Once again, Big Oil is getting bigger. Last week, Shell announced it had agreed terms for a takeover of its rival BG, which would take it to twice the size of rival BP, and snapping at the heels of ExxonMobil.
“It is bold and strategic moves that shape our industry,” said Shell’s CEO Ben van Beurden. By that, he means Shell aims to use the deal to simultaneously tackle two fundamental challenges facing the oil industry: the low oil price and lack of exploration success.
Big Oil has a couple of tried-and-true strategies for staying big – and getting bigger. One is exploring for new reserves, and another is buying out the smaller guys. Chances are, we are going to start seeing less of the former and more of the latter.
As some oilmen say, “the best place to drill for oil right now is Wall Street”. Or in the case of Shell’s BG bid, the City of London.
The immediate issue is the low price, which creates pressures to reduce costs, including by laying off workers. During the last round of oil mega-mergers in the late 1990s, BP’s takeover of Amoco cut 6,000 jobs and Exxon’s takeover of Mobil 9,000 jobs. Far from the job creator the industry would like us to see it as, more often it’s a job destroyer.

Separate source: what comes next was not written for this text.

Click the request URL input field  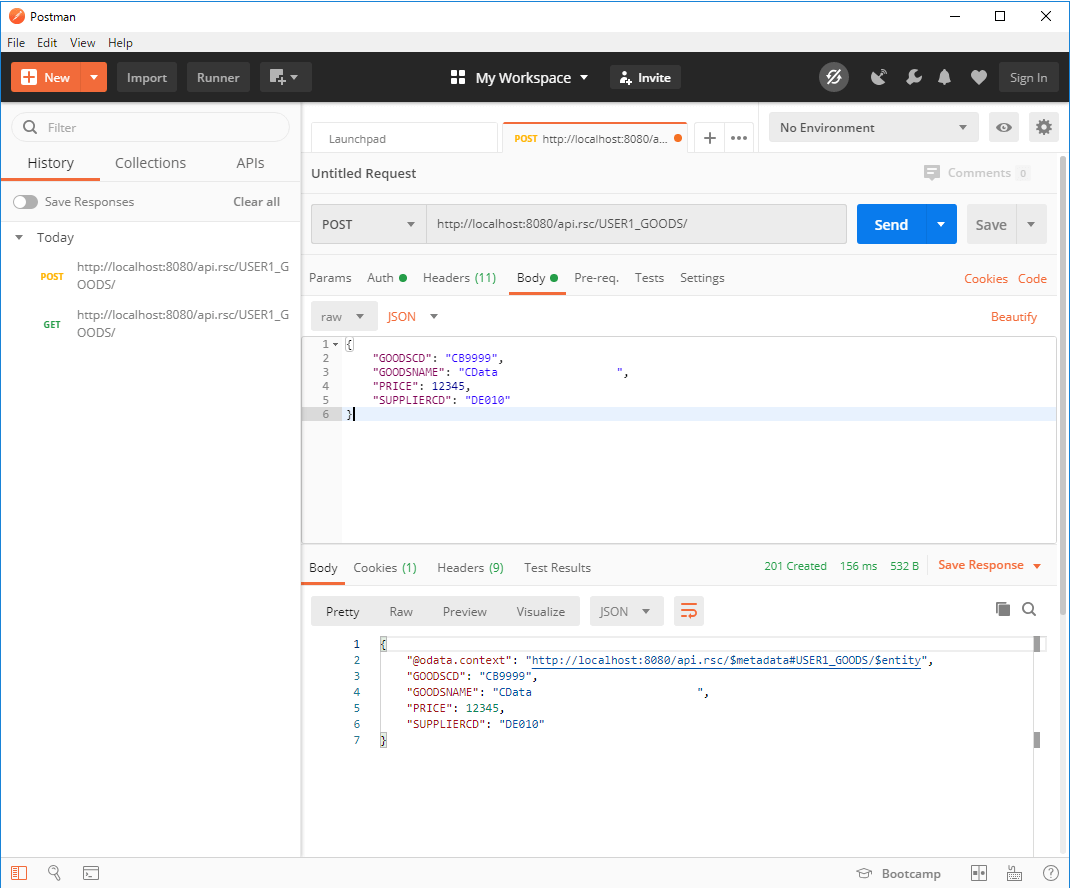coord(636,225)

The low price also exacerbates the industry’s longer-term problem: that when it comes to finding and developing new fields, the low-hanging fruit is all gone. As a result, new discoveries are delivering both smaller quantities of oil and lower profits as costs are higher. According to Carbon Tracker, while oil majors quintupled their capital expenditure from $50 bn in 2000 to $262 bn in 2012; their oil production increased by just 16% from 2000 to 2006, then fell back to its 2000 level by 2012.

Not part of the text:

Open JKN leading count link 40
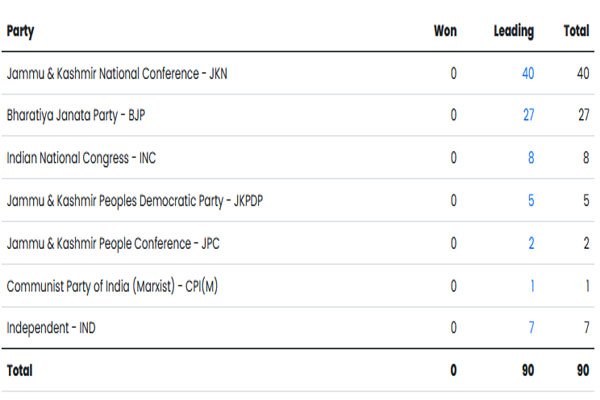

Shell has significantly outspent other oil companies on new exploration, and between 2010 and 2012 Shell doubled its exploration spend to US$8.7 bn a year. Its Arctic adventure is the starkest illustration of this, where Shell has spent at least $6 billion on leases and exploration in the Chukchi and Beaufort Seas off of Alaska, yet not a single well has been completed.
The BG acquisition is designed to reinforce Shell’s twin emphasis on gas and deepwater oil. Some analysts suggest that this strategy may lead to a deprioritisation of other extreme oil such as in the Arctic (especially if this summer’s drilling in Alaska is unsuccessful) and the tar sands. It would be welcome if Shell does indeed move away from these two areas, albeit little more than accepting what investors have been pointing out for years: that long-term, high-cost developments are not likely to be very profitable.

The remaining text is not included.